What I’m listening to: Get On Your Boots by U2
Here it comes.
A snow day for my region. The state of emergency for my town was put out early yesterday when the sun was blazing and the skies were a gorgeous blue. Not today. The latest forecast: 18 to 24 inches. That minimum number kept creeping up all weekend, starting somewhere around 6 inches, then 10, then 12.
Rather ironic that the song above came up on my iPod yesterday. The boots (although not sexy) are waiting by the back door right next to the shovel.
Before the storm, I ran errands. Unlike most people who head to the grocery store for things they can buy within a few hours of the snow actually stopping (call me cynical), I went to Barnes & Noble. Hey, I prepare my way, you prepare yours. Besides, nearly every one of us has enough food in the kitchen right now to make it a month. So I skipped the cheese counter and milk aisles and went to the Poetry section of the book store.
I also had time to meet my friend for lunch, During lunch, she mentioned that she’d hired a consultant to help her with both her website and her branding. It’s something my friend’s wanted to do for a while, and now that she’s nearly finished with her book, she’s looking for her platform. It’s an exciting time for her.
Except she was a little concerned. She’d told her consultant money wasn’t an issue. So she was surprised when she got back the bid for five hours of onsite consulting, the branding, and her website page design.
Would you be shocked to learn the price was under $1,000?
Then you’re going to faint when you hear it was under $500.
Right there. That feeling you have — what the hell is she possibly going to end up with for less than $500? — that’s the feeling she and I had. And it’s the reason she’s concerned. What kind of quality can anyone deliver at a price much closer to $300 than the $3,000 one would begin to expect?
If you’re asking yourself this about my friend’s contractor’s rates, you should be asking the same question about your own.What does your hourly rate say about you to potential clients? Click To Tweet
So let’s assume you want to be taken seriously by your clients. Time to start charging like you mean it.
Did I just hear gasps? Did I hear a few of you say “But I’ll lose my current clients!”? If so, let’s use this example:
Bill is your long-time client. You love working with Bill, even though he pays you around $100 per month. The work isn’t tough, but it does take time. Four hours of your time, which you’ve determined is worth $25 an hour.
But you know working with six more Bills wouldn’t net you a total of $700 a month. If that seems like a decent amount, multiply it by 12. That’s what you’ll make this year from seven Bill-type clients. Ew.
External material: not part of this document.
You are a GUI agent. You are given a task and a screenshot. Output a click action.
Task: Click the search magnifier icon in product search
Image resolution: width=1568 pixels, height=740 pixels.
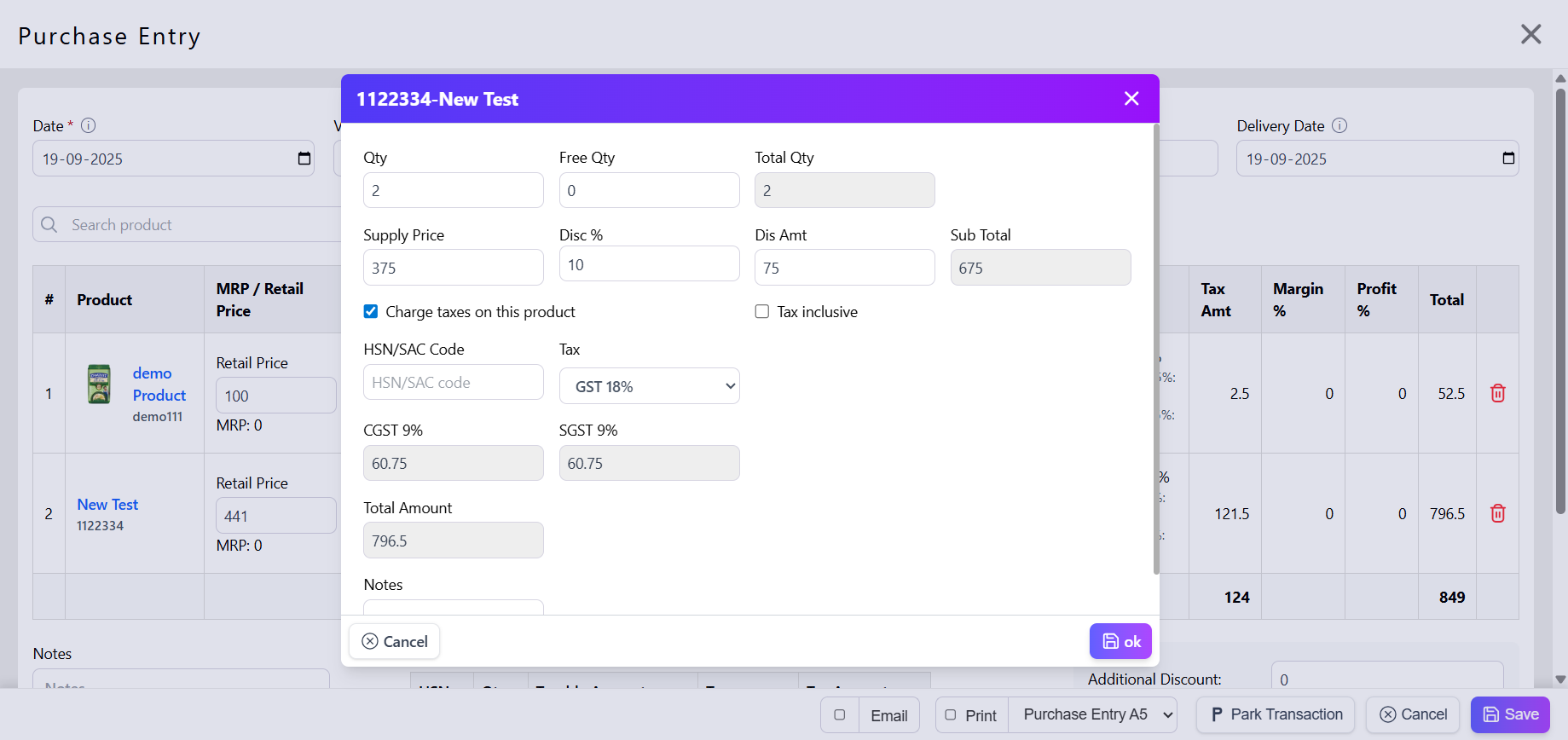[49, 224]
Ah, but you’re not done. You have to deduct from that total. You have to pay your own wage taxes (15% of 93% of your annual income), health insurance (if there’s anything affordable to be had anymore), retirement savings, oh, and you have to pay for your bills out of that. How much do your bills add up to every month?
Wow. So you pay out more than you make with all these Bill-like clients? When framed in that way, it’s not so tough to turn down those other Bills and maybe gently let go of Bill.
Let’s see how you can do better:
Figure your minimum acceptable rate.
What do you need right now to
- Pay bills
- Keep your business running (supplies, computers, printers, courses, books, memberships…)
- Pay taxes
- Have some decent spending money
Only you know that number because only you have those bills and those needs. So spend some quality time finding out the least amount of money you want to make. That means adding all of the above, finding your minimum annual income, and divide by the number of weeks you’re going to work this year (don’t forget to give yourself time off), then the number of actual billable hours you think you’ll have (look at last year’s hours worked to get a ballpark).
Figure your ideal rate.
This one is so much easier. What do you want to earn annually? Take that number, divide by 12, then do the math to come up with how much that represents per hour. Or just say “I’m charging $100/hour.” Just make sure you work enough to meet that earnings goal.
There’s no sense in deciding your rate or your annual goals if you’re not going to do anything to reach them. So I suggest this: set monthly earnings goals. You can base measurement on how much you invoice each month or on how much in checks you receive. Your choice. I prefer the former, Paula Hendrickson prefers the latter. Both tell you how you’re doing in reaching that goal.
Writers, how did you get to your ideal rate? Do you calculate your minimum acceptable rate?
How did increasing your rate improve your business and your clientele?
Any advice for writers thinking about setting or increasing their rates?